Aim of the exercise:
Revise the lines below by replacing every occurrence of "computer-use agent" with "screen-control agent" and leaving all other text unchanged.

Records for this exercise:
+ + +
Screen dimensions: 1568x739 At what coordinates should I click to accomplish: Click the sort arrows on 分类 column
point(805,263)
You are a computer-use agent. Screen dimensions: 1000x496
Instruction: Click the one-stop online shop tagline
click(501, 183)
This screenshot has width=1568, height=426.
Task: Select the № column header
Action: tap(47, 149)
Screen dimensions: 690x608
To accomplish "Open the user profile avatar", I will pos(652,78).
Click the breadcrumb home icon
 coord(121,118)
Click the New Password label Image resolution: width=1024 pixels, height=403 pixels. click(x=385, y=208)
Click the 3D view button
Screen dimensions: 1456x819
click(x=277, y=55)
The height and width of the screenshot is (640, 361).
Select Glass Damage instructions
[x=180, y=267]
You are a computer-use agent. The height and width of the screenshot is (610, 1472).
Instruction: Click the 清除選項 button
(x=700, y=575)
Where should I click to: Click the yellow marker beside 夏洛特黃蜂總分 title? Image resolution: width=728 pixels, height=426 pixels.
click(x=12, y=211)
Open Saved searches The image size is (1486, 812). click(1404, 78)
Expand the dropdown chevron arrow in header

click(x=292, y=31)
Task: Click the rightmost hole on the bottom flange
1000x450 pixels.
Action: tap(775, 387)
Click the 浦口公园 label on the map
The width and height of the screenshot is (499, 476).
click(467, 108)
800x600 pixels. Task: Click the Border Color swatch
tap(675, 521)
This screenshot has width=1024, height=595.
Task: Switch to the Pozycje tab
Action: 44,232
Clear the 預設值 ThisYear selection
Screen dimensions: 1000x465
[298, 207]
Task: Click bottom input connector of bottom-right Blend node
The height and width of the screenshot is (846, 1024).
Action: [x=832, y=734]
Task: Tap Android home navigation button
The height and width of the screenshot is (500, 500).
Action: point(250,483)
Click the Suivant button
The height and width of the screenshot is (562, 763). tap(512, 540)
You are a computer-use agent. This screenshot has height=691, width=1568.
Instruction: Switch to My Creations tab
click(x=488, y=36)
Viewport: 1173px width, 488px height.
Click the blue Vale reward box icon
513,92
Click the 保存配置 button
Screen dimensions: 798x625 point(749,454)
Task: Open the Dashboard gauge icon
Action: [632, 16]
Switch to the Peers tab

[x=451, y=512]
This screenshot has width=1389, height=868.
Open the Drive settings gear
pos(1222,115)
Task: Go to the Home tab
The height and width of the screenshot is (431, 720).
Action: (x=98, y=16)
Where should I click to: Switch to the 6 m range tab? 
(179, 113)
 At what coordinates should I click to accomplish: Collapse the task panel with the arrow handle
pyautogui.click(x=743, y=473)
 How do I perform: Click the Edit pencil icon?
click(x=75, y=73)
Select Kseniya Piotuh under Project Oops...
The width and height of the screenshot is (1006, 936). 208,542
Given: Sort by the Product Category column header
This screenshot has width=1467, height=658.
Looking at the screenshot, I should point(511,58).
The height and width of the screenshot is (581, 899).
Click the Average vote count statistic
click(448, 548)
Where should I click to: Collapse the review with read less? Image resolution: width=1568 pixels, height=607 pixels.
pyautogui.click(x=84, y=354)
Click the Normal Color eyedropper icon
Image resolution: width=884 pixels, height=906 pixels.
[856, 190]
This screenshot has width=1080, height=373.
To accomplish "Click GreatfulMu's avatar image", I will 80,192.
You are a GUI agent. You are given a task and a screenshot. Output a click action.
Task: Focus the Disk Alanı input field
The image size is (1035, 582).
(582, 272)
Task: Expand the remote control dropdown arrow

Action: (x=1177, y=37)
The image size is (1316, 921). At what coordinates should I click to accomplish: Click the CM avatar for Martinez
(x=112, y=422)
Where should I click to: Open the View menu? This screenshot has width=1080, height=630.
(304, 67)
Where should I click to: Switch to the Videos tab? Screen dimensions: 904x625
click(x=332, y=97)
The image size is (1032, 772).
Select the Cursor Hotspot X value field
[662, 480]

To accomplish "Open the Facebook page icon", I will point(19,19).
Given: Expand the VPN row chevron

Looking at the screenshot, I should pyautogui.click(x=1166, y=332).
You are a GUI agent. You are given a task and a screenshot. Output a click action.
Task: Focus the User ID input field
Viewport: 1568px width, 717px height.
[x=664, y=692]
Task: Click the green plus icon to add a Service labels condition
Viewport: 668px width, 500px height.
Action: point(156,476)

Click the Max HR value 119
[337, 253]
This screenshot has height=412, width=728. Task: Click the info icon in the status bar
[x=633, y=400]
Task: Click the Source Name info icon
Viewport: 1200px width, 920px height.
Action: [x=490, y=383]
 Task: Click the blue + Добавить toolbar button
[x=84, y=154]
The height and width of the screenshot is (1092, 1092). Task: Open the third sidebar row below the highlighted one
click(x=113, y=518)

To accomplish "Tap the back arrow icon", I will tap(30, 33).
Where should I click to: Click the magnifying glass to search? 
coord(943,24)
+ + +
Exercise solution:
Screen dimensions: 1568x739 At what coordinates should I click to accomplish: Click the sort arrows on 分类 column
point(805,263)
You are a screen-control agent. Screen dimensions: 1000x496
Instruction: Click the one-stop online shop tagline
click(501, 183)
This screenshot has width=1568, height=426.
Task: Select the № column header
Action: tap(47, 149)
Screen dimensions: 690x608
To accomplish "Open the user profile avatar", I will pos(652,78).
Click the breadcrumb home icon
 coord(121,118)
Click the New Password label Image resolution: width=1024 pixels, height=403 pixels. click(x=385, y=208)
Click the 3D view button
Screen dimensions: 1456x819
click(x=277, y=55)
The height and width of the screenshot is (640, 361).
Select Glass Damage instructions
[x=180, y=267]
You are a screen-control agent. The height and width of the screenshot is (610, 1472).
Instruction: Click the 清除選項 button
(x=700, y=575)
Where should I click to: Click the yellow marker beside 夏洛特黃蜂總分 title? Image resolution: width=728 pixels, height=426 pixels.
click(x=12, y=211)
Open Saved searches The image size is (1486, 812). click(1404, 78)
Expand the dropdown chevron arrow in header

click(x=292, y=31)
Task: Click the rightmost hole on the bottom flange
1000x450 pixels.
Action: tap(775, 387)
Click the 浦口公园 label on the map
The width and height of the screenshot is (499, 476).
click(467, 108)
800x600 pixels. Task: Click the Border Color swatch
tap(675, 521)
This screenshot has width=1024, height=595.
Task: Switch to the Pozycje tab
Action: 44,232
Clear the 預設值 ThisYear selection
Screen dimensions: 1000x465
[298, 207]
Task: Click bottom input connector of bottom-right Blend node
The height and width of the screenshot is (846, 1024).
Action: [x=832, y=734]
Task: Tap Android home navigation button
The height and width of the screenshot is (500, 500).
Action: point(250,483)
Click the Suivant button
The height and width of the screenshot is (562, 763). tap(512, 540)
You are a screen-control agent. This screenshot has height=691, width=1568.
Instruction: Switch to My Creations tab
click(x=488, y=36)
Viewport: 1173px width, 488px height.
Click the blue Vale reward box icon
513,92
Click the 保存配置 button
Screen dimensions: 798x625 point(749,454)
Task: Open the Dashboard gauge icon
Action: [632, 16]
Switch to the Peers tab

[x=451, y=512]
This screenshot has width=1389, height=868.
Open the Drive settings gear
pos(1222,115)
Task: Go to the Home tab
The height and width of the screenshot is (431, 720).
Action: (x=98, y=16)
Where should I click to: Switch to the 6 m range tab? 
(179, 113)
 At what coordinates should I click to accomplish: Collapse the task panel with the arrow handle
pyautogui.click(x=743, y=473)
 How do I perform: Click the Edit pencil icon?
click(x=75, y=73)
Select Kseniya Piotuh under Project Oops...
The width and height of the screenshot is (1006, 936). 208,542
Given: Sort by the Product Category column header
This screenshot has width=1467, height=658.
Looking at the screenshot, I should point(511,58).
The height and width of the screenshot is (581, 899).
Click the Average vote count statistic
click(448, 548)
Where should I click to: Collapse the review with read less? Image resolution: width=1568 pixels, height=607 pixels.
pyautogui.click(x=84, y=354)
Click the Normal Color eyedropper icon
Image resolution: width=884 pixels, height=906 pixels.
[856, 190]
This screenshot has width=1080, height=373.
To accomplish "Click GreatfulMu's avatar image", I will 80,192.
You are a GUI agent. You are given a task and a screenshot. Output a click action.
Task: Focus the Disk Alanı input field
The image size is (1035, 582).
(582, 272)
Task: Expand the remote control dropdown arrow

Action: (x=1177, y=37)
The image size is (1316, 921). At what coordinates should I click to accomplish: Click the CM avatar for Martinez
(x=112, y=422)
Where should I click to: Open the View menu? This screenshot has width=1080, height=630.
(304, 67)
Where should I click to: Switch to the Videos tab? Screen dimensions: 904x625
click(x=332, y=97)
The image size is (1032, 772).
Select the Cursor Hotspot X value field
[662, 480]

To accomplish "Open the Facebook page icon", I will point(19,19).
Given: Expand the VPN row chevron

Looking at the screenshot, I should pyautogui.click(x=1166, y=332).
You are a GUI agent. You are given a task and a screenshot. Output a click action.
Task: Focus the User ID input field
Viewport: 1568px width, 717px height.
[x=664, y=692]
Task: Click the green plus icon to add a Service labels condition
Viewport: 668px width, 500px height.
Action: point(156,476)

Click the Max HR value 119
[337, 253]
This screenshot has height=412, width=728. Task: Click the info icon in the status bar
[x=633, y=400]
Task: Click the Source Name info icon
Viewport: 1200px width, 920px height.
Action: [x=490, y=383]
 Task: Click the blue + Добавить toolbar button
[x=84, y=154]
The height and width of the screenshot is (1092, 1092). Task: Open the third sidebar row below the highlighted one
click(x=113, y=518)

To accomplish "Tap the back arrow icon", I will tap(30, 33).
Where should I click to: Click the magnifying glass to search? 
coord(943,24)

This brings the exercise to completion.